2) “Underestimation of Government’s Willingness to Mortgage the Future” – do some detailed research on the history of massive monetary easing… and then contemplate how on Earth the Fed, the ECB, the Japanese Central Bank, and countless others are going to unwind “QE” without really undesirable effects!

3) “Sacrificing Equity Return for Hoped For Lower Risk”.  Since I must keep my articles rated “G” for family reading, all I can say is: “If I had only….[8] Invested the money I put in Bank Loan finds into U.S. Equities instead… I’d be up tens of thousands of dollars!”

It may be little comfort to me, and of absolutely no help to you, to offer up this fact:

I could have done better in equities… but I did not do badly in bank loan instruments until about one year ago. At that point I should have been willing to trim back on loan funds and at least invest more within a “Balanced Fund”

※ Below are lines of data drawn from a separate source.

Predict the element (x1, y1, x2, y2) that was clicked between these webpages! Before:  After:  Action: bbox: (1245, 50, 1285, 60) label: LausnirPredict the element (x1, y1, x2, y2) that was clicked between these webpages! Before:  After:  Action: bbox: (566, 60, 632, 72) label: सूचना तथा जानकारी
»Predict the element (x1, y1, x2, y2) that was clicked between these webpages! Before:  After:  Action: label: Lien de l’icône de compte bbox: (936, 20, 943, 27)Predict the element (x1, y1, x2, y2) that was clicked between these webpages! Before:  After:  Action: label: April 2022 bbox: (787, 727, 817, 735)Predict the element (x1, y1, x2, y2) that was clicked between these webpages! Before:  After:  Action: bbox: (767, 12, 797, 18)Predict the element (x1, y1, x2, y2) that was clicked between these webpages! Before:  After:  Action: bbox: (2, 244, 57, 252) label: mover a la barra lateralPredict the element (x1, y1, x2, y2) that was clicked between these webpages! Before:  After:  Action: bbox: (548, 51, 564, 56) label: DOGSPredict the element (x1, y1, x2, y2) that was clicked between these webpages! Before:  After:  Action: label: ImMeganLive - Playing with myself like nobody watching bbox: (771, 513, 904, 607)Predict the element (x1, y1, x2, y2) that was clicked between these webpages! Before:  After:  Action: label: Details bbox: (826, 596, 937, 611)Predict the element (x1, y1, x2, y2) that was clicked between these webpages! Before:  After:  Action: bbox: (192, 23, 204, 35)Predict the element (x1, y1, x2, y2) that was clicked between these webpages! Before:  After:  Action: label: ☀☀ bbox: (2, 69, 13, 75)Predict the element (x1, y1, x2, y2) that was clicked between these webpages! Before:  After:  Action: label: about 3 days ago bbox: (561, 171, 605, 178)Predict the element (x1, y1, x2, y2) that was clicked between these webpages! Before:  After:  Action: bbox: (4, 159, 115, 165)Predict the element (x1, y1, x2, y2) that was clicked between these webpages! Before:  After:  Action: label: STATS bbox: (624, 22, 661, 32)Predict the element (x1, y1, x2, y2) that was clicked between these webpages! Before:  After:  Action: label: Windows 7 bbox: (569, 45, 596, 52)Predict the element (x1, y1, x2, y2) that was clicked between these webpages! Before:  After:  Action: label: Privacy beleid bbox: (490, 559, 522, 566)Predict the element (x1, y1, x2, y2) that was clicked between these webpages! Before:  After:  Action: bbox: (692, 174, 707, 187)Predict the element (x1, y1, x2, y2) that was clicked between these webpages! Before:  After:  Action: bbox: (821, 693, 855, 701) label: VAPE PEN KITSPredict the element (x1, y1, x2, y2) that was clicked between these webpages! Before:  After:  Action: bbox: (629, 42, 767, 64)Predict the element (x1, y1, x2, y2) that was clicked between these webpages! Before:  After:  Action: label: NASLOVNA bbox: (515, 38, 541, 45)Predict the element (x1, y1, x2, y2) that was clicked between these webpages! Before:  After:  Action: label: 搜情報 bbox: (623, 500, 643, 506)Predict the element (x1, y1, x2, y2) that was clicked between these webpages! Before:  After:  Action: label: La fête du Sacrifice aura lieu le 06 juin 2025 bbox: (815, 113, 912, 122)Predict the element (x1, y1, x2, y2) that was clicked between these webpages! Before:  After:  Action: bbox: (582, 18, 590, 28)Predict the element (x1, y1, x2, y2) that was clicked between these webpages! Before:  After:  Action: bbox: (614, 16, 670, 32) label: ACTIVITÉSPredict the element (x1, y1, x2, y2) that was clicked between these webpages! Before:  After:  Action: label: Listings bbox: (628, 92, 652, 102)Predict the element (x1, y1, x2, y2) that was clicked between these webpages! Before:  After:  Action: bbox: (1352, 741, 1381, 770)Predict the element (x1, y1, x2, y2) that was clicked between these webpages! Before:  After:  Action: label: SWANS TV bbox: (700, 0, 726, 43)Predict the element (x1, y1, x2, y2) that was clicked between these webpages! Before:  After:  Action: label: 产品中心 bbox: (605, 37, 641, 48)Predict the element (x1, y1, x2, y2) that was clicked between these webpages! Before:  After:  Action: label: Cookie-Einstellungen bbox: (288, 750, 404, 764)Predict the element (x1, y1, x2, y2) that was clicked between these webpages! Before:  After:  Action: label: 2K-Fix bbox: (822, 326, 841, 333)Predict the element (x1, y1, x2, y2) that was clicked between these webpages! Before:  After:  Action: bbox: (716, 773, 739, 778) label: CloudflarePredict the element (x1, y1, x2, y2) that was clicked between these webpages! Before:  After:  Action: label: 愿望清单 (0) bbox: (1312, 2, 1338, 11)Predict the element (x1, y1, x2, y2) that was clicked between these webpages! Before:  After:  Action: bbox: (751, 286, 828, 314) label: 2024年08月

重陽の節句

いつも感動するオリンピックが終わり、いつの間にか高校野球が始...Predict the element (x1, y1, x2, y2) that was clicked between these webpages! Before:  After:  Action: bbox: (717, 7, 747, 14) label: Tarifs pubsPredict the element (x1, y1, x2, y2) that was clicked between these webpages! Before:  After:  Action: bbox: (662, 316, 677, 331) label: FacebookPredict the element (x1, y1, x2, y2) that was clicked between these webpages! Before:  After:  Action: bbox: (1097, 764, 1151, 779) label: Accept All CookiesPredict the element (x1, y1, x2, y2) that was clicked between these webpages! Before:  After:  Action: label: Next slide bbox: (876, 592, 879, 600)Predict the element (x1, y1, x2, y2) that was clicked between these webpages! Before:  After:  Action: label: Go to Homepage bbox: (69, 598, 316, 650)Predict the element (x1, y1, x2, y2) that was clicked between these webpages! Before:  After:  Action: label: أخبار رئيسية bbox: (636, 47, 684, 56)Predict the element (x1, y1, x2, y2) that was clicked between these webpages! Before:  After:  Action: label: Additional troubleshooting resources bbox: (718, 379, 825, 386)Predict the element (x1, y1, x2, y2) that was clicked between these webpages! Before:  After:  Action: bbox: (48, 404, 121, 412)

But we can all agree that hindsight is better than foresight!!

I will say that on days like Monday, June 29th, I lost a lot less in bank loan funds than I did within the S&P 500 Index, the NASDAQ 100 Index, or the Russell 1000 Index!!


The author currently owns Fidelity Floating Rate High Income (FFHRX), PowerShares Senior Loan Portfolio (BKLN), Highland/iBoxx Senior Loan ETF (SNLN).  Nothing in this article is intended as a recommendation to buy or sell anything. Always consult with your financial advisor regarding changes in your portfolio – either subtractions or additions.


[1] If “loving Wall Street” was likened to being a strong right handed batter… and “distrusting Wall Street” likened to being a solid left handed batter… I could be considered a switch-hitter, but much more effective from the left side than the right.

[2] Eaton Vance itself was founded in 1979… but is the result of a merger between Eaton & Howard, Inc., which had been managing investments since 1924, and Vance, Sanders & Company, which was organized in 1934.

[3] It may prove helpful to you to be reminded that back in the Spring of 2011 – Oil was priced at $110/barrel ($57/barrel today) and Gold stood at over $1,500/oz. (under $1,200 today).

[4] LIBOR stands for “London Interbank Offered Rate”. It’s the rate of interest at which banks offer to lend money to one another in the wholesale money markets in London.

[5] It is significant that most floating rate notes pay out quarterly rather than semi-annually)

[6] I should add… that is the chief question when CNBC guests aren’t being asked “Will Greece default and leave the Eurozone?”

[7] There are occasions when funds or ETFs have paid a “premium” to par value for select bank loan offerings.

[8] Those must be the most overused four words in the investment world!!!!!